This weekend (3 to 5 March) you will have a unique opportunity to admire the work of dozens of artists at a World Heritage location: the fortified Fort Island in IJmuiden. The booths of the new Art Island art fair will be set up in a protected 19th century underground corridor system, which means that you certainly won’t have a white cube-like experience. The fair was started by the gallerist duo Brinkman & Bergsma. On GalleryViewer you will find an online catalogue with an overview of the exhibited works and in this article we highlight a number of remarkable works of art that will be on display.
During Art Island, Galerie Ron Mandos is showing a series of animations, paintings and a piezo print by the Dutch artist Jacco Olivier. The award-winning artist — he was the recipient of the prestigious Jeanne Oosting Prize in 2019 for instance — occupies a unique position within the painterly landscape, because painting and video art come together in a remarkable way in his work. The maker started his artistic career by making paintings.
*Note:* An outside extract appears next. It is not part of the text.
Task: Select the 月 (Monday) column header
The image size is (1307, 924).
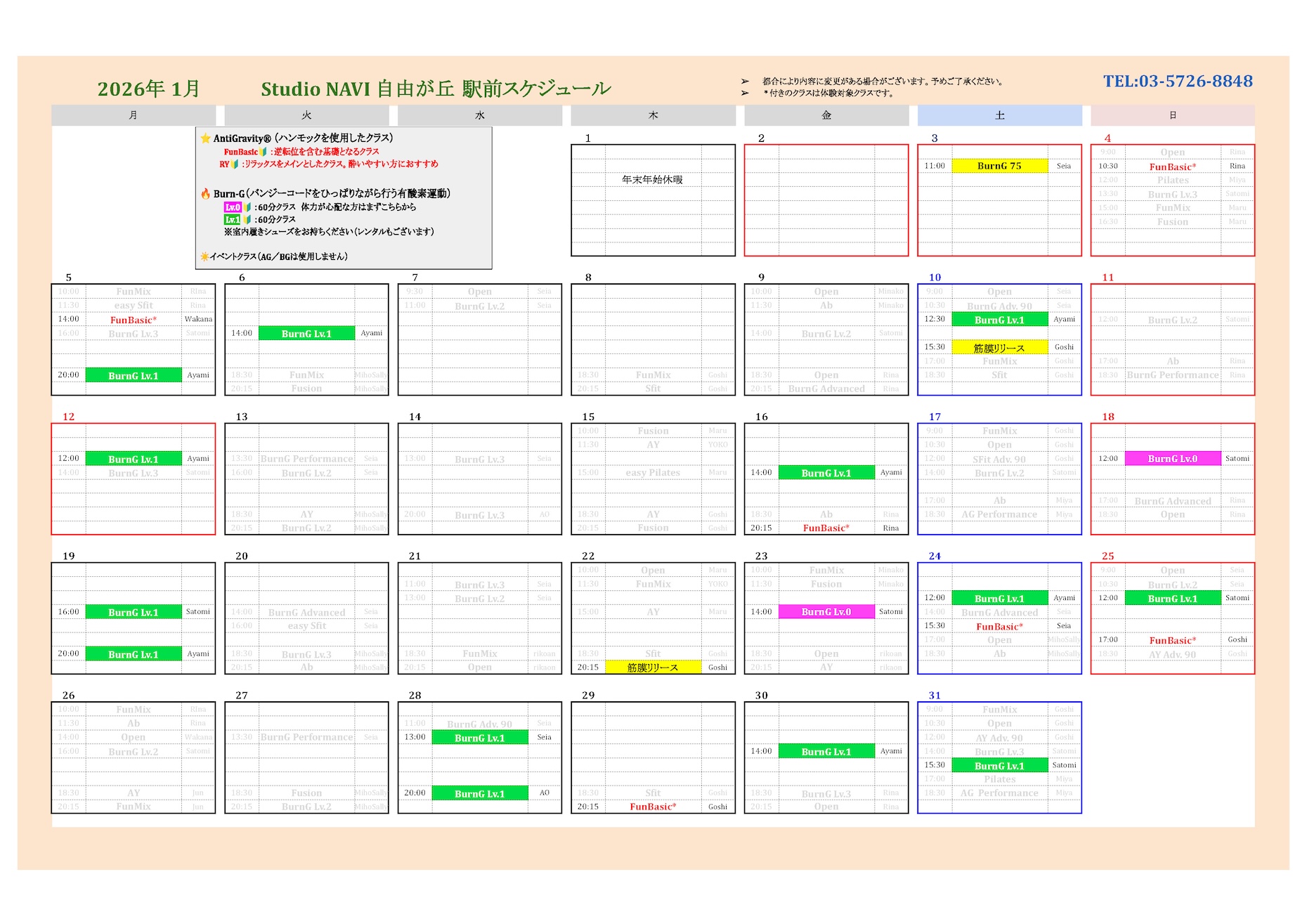Action: click(134, 115)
To gain a better understanding of his practice, he started taking photographs of fragments of his work. When you watch these images in quick succession, it creates a painterly animation. It was the start of a series of video artworks in which figuration and abstraction often seem to merge seamlessly. Olivier completed a residency at the Rijksakademie and his work has been exhibited worldwide, including at the 56th Venice Biennale. You can find his work in the collections of Museum Voorlinden and the (Finnish-Polish-British) Zabludowicz Collection in London.
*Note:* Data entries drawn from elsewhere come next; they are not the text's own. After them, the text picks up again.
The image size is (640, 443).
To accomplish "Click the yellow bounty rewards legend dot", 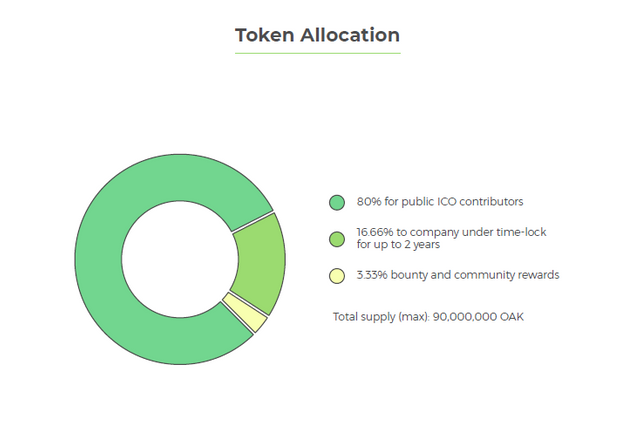I will pos(337,276).
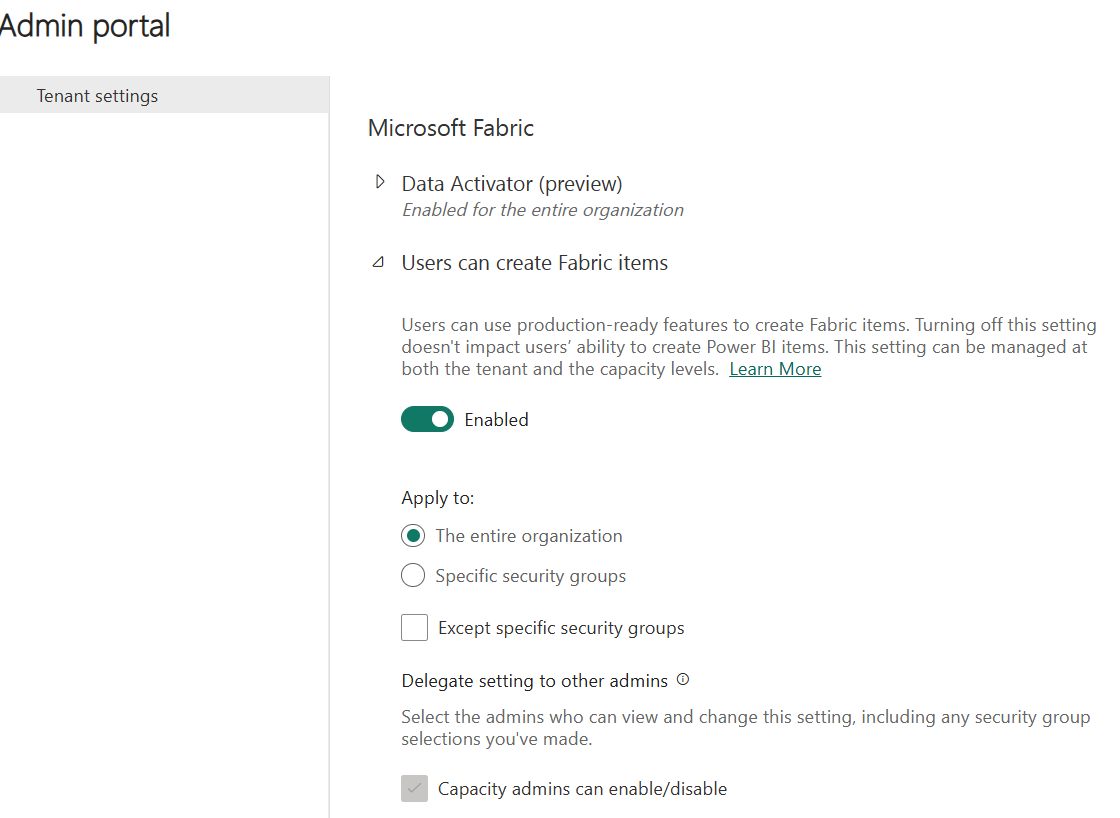Viewport: 1120px width, 818px height.
Task: Click the "Enabled for the entire organization" status text
Action: click(x=543, y=210)
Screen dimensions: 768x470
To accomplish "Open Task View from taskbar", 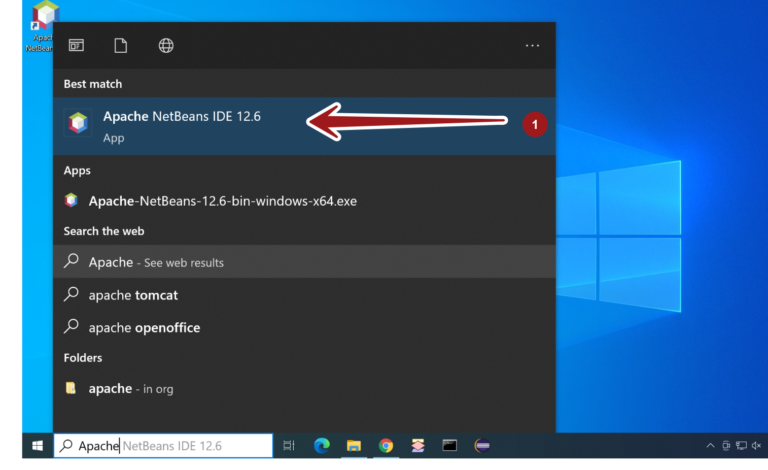I will coord(289,446).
In the booth of andriesse eyck galerie you will be surprised by a series of cheerful carpets by Jakup Ferri, who will also represent his native Kosovo at this year's Venice Biennale. The pixelated patterns of these carpets were designed by the artist's son, in the popular computer game Animal Crossing. Ferri grew up in Pristina in Kosovo and experienced a certain isolation from the western art world. But at the same time, that was also a time in which he gained a deep love for folk art and the craft that goes with that. These carpets were woven by hand in Kosovo and Albania. Ferri also completed a residency at the Rijksakademie van Beeldende Kunsten in Amsterdam and in 2008 he received a Buning Brongers Award. Many of his works deal with the nomadic existence that many artists lead, from residency to international exhibition and vice versa.
In the booth of tegenboschvanvreden, you will find a work that feels quite topical: a miniature (30 cm tall) sculpture of the famous Tank Man, the man who stopped a column of tanks in Beijing's Tiananmen Square in 1989, because he was brave enough to stand in front of it. He became the symbol of the resistance against a powerful system, an iconic image within our collective memory. In his work, the Spanish artist Fernando Sánchez Castillo deals with political power in relation to art, for example during the Spanish Civil War and the dictatorship that followed. It is therefore perhaps not surprising that this image touched him. Castillo has honoured him in various formats in his practice over the years. In a hyper-realistic and life-sized way, as in the work that is now part of the collection of the Centraal Museum, but also in the form of a large field that was filled with thousands of green toy soldier Tank Men.